◆ **YOUR TASK**
Retype every entry below without any change.

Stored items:
Content starts

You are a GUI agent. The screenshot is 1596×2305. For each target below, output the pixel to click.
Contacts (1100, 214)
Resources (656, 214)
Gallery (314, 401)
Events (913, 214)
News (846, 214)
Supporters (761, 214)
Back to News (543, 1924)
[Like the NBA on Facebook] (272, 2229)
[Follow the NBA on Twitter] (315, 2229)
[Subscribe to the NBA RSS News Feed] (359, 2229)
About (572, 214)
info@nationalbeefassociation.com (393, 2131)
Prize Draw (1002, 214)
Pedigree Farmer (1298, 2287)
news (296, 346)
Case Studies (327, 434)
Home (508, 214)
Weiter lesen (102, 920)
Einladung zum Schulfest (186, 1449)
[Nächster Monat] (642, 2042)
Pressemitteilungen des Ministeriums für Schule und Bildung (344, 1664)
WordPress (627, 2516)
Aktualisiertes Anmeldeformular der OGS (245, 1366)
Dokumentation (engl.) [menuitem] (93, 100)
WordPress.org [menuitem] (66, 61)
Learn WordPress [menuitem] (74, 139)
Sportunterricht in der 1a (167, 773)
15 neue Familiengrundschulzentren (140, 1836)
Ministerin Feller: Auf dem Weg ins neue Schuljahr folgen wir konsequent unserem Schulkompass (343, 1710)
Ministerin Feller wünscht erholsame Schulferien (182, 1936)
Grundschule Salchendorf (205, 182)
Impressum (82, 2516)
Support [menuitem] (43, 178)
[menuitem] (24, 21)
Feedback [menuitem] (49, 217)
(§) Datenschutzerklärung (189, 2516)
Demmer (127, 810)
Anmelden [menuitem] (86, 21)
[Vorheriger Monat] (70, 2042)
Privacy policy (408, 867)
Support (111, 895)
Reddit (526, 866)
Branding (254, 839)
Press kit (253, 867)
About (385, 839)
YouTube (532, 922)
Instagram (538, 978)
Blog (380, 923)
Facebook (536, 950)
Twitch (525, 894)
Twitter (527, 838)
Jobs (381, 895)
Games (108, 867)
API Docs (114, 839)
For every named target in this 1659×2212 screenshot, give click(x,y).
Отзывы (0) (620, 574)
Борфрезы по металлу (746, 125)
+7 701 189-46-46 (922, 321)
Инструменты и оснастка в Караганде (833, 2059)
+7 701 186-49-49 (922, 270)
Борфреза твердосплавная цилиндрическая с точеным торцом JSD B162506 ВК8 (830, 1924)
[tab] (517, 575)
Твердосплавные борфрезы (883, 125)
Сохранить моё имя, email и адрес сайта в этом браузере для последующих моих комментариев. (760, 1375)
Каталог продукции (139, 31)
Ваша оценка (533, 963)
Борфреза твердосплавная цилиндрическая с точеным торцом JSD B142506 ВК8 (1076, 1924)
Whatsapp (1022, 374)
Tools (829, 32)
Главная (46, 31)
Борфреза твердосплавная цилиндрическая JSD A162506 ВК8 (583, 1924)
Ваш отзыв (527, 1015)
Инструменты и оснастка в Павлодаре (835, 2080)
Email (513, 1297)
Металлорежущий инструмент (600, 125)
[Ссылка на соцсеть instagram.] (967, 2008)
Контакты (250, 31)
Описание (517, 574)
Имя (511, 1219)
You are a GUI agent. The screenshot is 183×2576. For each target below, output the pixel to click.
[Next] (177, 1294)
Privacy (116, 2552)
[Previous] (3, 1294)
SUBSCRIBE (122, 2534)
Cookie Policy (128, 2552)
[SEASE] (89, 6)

Content ends

◆ **RESULT OF THIS EXERCISE**
You are a GUI agent. The screenshot is 1596×2305. For each target below, output the pixel to click.
Contacts (1100, 214)
Resources (656, 214)
Gallery (314, 401)
Events (913, 214)
News (846, 214)
Supporters (761, 214)
Back to News (543, 1924)
[Like the NBA on Facebook] (272, 2229)
[Follow the NBA on Twitter] (315, 2229)
[Subscribe to the NBA RSS News Feed] (359, 2229)
About (572, 214)
info@nationalbeefassociation.com (393, 2131)
Prize Draw (1002, 214)
Pedigree Farmer (1298, 2287)
news (296, 346)
Case Studies (327, 434)
Home (508, 214)
Weiter lesen (102, 920)
Einladung zum Schulfest (186, 1449)
[Nächster Monat] (642, 2042)
Pressemitteilungen des Ministeriums für Schule und Bildung (344, 1664)
WordPress (627, 2516)
Aktualisiertes Anmeldeformular der OGS (245, 1366)
Dokumentation (engl.) [menuitem] (93, 100)
WordPress.org [menuitem] (66, 61)
Learn WordPress [menuitem] (74, 139)
Sportunterricht in der 1a (167, 773)
15 neue Familiengrundschulzentren (140, 1836)
Ministerin Feller: Auf dem Weg ins neue Schuljahr folgen wir konsequent unserem Schulkompass (343, 1710)
Ministerin Feller wünscht erholsame Schulferien (182, 1936)
Grundschule Salchendorf (205, 182)
Impressum (82, 2516)
Support [menuitem] (43, 178)
[menuitem] (24, 21)
Feedback [menuitem] (49, 217)
(§) Datenschutzerklärung (189, 2516)
Demmer (127, 810)
Anmelden [menuitem] (86, 21)
[Vorheriger Monat] (70, 2042)
Privacy policy (408, 867)
Support (111, 895)
Reddit (526, 866)
Branding (254, 839)
Press kit (253, 867)
About (385, 839)
YouTube (532, 922)
Instagram (538, 978)
Blog (380, 923)
Facebook (536, 950)
Twitch (525, 894)
Twitter (527, 838)
Jobs (381, 895)
Games (108, 867)
API Docs (114, 839)
For every named target in this 1659×2212 screenshot, give click(x,y).
Отзывы (0) (620, 574)
Борфрезы по металлу (746, 125)
+7 701 189-46-46 (922, 321)
Инструменты и оснастка в Караганде (833, 2059)
+7 701 186-49-49 (922, 270)
Борфреза твердосплавная цилиндрическая с точеным торцом JSD B162506 ВК8 (830, 1924)
[tab] (517, 575)
Твердосплавные борфрезы (883, 125)
Сохранить моё имя, email и адрес сайта в этом браузере для последующих моих комментариев. (760, 1375)
Каталог продукции (139, 31)
Ваша оценка (533, 963)
Борфреза твердосплавная цилиндрическая с точеным торцом JSD B142506 ВК8 (1076, 1924)
Whatsapp (1022, 374)
Tools (829, 32)
Главная (46, 31)
Борфреза твердосплавная цилиндрическая JSD A162506 ВК8 (583, 1924)
Ваш отзыв (527, 1015)
Инструменты и оснастка в Павлодаре (835, 2080)
Email (513, 1297)
Металлорежущий инструмент (600, 125)
[Ссылка на соцсеть instagram.] (967, 2008)
Контакты (250, 31)
Описание (517, 574)
Имя (511, 1219)
You are a GUI agent. The screenshot is 183×2576. For each target below, output the pixel to click.
[Next] (177, 1294)
Privacy (116, 2552)
[Previous] (3, 1294)
SUBSCRIBE (122, 2534)
Cookie Policy (128, 2552)
[SEASE] (89, 6)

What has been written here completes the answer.